A direction: asking if and how humans are stably aligned.
Are you stably aligned? I think so, but I’m not sure. I think humans are stable, multi-objective systems, at least in the short term. Our goals and beliefs change, but we preserve our important values over most of those changes. Even when gaining or losing religion, most people seem to maintain their goal of helping other people (if they have such a goal); they just change their beliefs about how to best do that.
Humans only maintain that stability of several important goals across our relatively brief lifespans. Whether we’d do the same in the long term is an open question that I want to consider more carefully in future posts. And we might only maintain those goals with the influence of a variety of reward signals, such as getting a reward signal in the form of dopamine spikes when we make others happy. Even if we figure out how that works (the focus of Steve Byrnes’ work), including those rewards in a mature AGI might have bad side effects, like a universe tiled with simulacra of happy humans.
The human brain is not clearly the most promising model of alignment stability.
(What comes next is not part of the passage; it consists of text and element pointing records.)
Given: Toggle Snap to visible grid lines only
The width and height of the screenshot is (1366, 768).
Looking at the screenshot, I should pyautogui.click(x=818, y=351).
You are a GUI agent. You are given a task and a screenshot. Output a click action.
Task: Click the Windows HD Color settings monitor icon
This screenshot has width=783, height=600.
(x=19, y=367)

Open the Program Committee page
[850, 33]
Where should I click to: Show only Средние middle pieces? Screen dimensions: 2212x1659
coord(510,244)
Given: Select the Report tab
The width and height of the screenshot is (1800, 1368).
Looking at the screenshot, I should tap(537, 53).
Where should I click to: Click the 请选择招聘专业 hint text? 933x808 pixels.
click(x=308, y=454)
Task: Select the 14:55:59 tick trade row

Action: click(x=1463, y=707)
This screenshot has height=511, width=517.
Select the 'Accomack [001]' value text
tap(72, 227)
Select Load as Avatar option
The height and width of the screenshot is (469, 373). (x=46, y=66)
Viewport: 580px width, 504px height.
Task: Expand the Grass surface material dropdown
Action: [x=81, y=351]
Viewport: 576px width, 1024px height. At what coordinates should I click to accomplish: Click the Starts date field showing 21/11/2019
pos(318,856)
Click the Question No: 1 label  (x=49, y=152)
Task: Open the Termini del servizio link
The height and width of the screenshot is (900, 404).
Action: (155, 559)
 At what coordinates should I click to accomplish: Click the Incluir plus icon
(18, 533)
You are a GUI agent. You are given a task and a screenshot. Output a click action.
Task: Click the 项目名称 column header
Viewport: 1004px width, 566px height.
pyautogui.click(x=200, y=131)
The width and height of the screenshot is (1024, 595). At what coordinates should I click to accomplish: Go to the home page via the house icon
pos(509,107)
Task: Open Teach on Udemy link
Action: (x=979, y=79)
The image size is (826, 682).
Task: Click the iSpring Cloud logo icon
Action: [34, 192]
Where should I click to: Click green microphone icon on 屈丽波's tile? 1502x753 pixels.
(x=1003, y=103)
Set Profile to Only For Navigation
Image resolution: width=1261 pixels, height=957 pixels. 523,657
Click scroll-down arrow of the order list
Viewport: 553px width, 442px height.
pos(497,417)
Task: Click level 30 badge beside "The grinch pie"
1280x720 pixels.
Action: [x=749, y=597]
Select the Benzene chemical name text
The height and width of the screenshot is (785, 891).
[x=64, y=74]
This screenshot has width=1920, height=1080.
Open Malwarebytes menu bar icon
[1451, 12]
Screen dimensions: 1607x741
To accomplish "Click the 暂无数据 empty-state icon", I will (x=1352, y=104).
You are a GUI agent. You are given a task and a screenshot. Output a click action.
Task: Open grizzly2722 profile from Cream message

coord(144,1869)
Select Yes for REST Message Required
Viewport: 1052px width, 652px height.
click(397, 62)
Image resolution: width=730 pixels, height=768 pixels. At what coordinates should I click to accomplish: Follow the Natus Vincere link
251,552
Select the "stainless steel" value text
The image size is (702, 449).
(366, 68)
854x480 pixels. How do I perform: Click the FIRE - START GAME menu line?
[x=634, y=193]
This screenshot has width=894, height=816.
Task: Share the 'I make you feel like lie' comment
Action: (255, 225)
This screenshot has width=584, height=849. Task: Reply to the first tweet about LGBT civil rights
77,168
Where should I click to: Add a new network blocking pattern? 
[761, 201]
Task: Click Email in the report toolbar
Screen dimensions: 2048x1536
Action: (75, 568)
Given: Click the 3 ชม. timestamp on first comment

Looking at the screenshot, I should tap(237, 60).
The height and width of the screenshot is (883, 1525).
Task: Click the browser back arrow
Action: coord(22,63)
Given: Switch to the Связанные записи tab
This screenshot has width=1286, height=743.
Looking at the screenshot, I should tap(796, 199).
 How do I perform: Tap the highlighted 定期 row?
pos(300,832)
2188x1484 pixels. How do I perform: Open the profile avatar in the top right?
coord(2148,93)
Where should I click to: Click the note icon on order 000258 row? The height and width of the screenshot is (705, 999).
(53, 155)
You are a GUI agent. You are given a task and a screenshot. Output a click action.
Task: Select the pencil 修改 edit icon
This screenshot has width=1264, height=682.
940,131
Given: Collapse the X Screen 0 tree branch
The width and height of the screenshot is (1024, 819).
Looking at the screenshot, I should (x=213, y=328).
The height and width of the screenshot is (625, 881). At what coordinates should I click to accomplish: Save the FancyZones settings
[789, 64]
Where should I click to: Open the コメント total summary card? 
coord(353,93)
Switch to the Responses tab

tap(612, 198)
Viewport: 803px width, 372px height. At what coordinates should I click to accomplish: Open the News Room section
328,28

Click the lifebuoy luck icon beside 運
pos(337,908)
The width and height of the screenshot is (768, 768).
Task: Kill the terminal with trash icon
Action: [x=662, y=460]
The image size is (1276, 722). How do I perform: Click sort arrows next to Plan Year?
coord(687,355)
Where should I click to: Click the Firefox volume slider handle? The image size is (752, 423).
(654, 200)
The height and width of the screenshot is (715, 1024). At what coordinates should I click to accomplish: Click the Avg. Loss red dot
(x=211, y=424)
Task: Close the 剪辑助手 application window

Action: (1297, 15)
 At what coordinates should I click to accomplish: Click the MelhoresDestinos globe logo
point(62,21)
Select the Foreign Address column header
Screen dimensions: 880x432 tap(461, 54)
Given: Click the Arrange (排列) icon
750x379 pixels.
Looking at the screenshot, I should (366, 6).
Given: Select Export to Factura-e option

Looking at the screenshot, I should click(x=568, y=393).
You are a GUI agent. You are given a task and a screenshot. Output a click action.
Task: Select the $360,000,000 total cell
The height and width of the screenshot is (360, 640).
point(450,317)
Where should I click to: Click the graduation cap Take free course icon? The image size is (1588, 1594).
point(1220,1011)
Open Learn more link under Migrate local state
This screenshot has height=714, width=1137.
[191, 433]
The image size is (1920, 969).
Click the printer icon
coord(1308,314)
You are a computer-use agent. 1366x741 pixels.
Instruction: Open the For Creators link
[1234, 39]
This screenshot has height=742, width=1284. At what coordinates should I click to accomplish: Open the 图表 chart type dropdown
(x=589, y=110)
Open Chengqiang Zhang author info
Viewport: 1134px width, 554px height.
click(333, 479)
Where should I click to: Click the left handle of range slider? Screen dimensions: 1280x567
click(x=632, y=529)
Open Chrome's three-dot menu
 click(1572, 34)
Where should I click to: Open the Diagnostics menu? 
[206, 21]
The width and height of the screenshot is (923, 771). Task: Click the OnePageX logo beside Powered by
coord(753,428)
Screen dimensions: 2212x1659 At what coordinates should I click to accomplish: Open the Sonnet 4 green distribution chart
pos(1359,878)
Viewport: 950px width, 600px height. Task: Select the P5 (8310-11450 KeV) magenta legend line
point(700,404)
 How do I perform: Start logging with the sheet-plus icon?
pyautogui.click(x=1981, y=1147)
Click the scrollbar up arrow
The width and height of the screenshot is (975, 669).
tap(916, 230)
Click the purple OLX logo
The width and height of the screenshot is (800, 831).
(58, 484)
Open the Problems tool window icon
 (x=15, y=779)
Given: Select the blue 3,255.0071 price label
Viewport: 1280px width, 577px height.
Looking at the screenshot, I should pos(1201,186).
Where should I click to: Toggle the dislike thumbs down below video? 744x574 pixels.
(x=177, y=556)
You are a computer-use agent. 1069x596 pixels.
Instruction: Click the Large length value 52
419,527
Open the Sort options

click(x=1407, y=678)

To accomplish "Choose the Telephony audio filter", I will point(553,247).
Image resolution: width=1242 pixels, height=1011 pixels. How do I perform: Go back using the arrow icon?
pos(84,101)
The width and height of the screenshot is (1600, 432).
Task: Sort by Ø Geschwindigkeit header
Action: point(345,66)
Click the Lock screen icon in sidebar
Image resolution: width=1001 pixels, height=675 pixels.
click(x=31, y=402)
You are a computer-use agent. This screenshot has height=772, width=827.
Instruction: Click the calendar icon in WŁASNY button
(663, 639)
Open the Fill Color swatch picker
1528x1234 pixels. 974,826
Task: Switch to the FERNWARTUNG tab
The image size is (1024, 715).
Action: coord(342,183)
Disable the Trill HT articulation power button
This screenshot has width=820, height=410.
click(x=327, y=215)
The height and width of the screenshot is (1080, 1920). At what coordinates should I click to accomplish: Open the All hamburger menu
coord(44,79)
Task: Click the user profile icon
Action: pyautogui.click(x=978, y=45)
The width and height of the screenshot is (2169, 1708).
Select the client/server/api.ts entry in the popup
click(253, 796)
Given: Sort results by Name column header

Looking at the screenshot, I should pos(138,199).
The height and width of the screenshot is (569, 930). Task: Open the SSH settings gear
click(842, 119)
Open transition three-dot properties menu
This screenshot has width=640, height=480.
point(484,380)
But it’s what I understand best, so my efforts will go there. And there are other advantages to aligning brainlike AGI over other types. For instance, humans seem to have a critic system that could act as a “handle” for alignment. And brainlike AGI would seem to be a relatively good target for interpretability-heavy approaches, since we seem to think one important thought at a time, and we’re usually able to put them into words.
Much work remains to be done to understand alignment stability. I’ll delve further into the idea of training brainlike AGI to have enough of our values, in a long-term stable form, in future posts.
I’ll use goals here, but many definitions of values, objectives, or preferences could be swapped in.